State Anthem of Crimea
- Sheet music
- Former regional anthem of Crimea
- Also known as: «Нивы и горы твои волшебны, Родина» (English: Magical Are Thy Fields and Mountains, Motherland)
- Lyrics: Olga Golubeva
- Music: Alemdar Karamanov
- Adopted: 2000
- Relinquished: 22 August 2025
- Succeeded by: Glory to Crimea, Our Ancestral Home («Славься, Крым, отчий дом»; «Слави, Крим, батьківський дім»; «Шан-шанлар олсун Къырым, бабамызнынъ юрту») (by the Republic of Crimea)

Audio sample
- "Hymn of Crimea"file; help;

= State Anthem of Crimea =

Regional anthem of Crimea

The State Anthem of Crimea was the regional anthem of Crimea. Its Russian-language text was written by Olga Golubeva, and the music was composed by Alemdar Karamanov. The anthem was selected in a contest held by the Verkhovna Rada of Crimea on 26 February 1992, and it was officially adopted on 18 October 2000.

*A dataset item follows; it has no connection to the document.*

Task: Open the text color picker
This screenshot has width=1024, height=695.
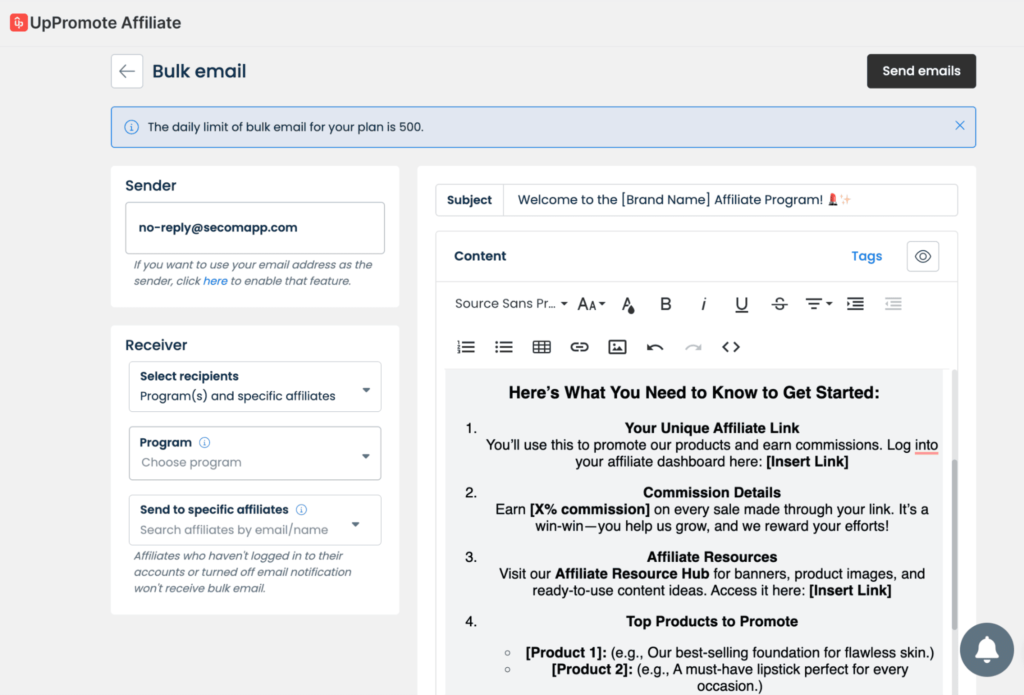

The anthem was used by both the Autonomous Republic of Crimea claimed by Ukraine, and the Republic of Crimea claimed by Russia.

In the Republic of Crimea, it was relinquished and replaced by a new anthem titled "Glory to Crimea, Our Ancestral Home" on 22 August 2025.

==Lyrics==
The Russian, Ukrainian, and Crimean Tatar languages are recognized by both governments as official languages of Crimea.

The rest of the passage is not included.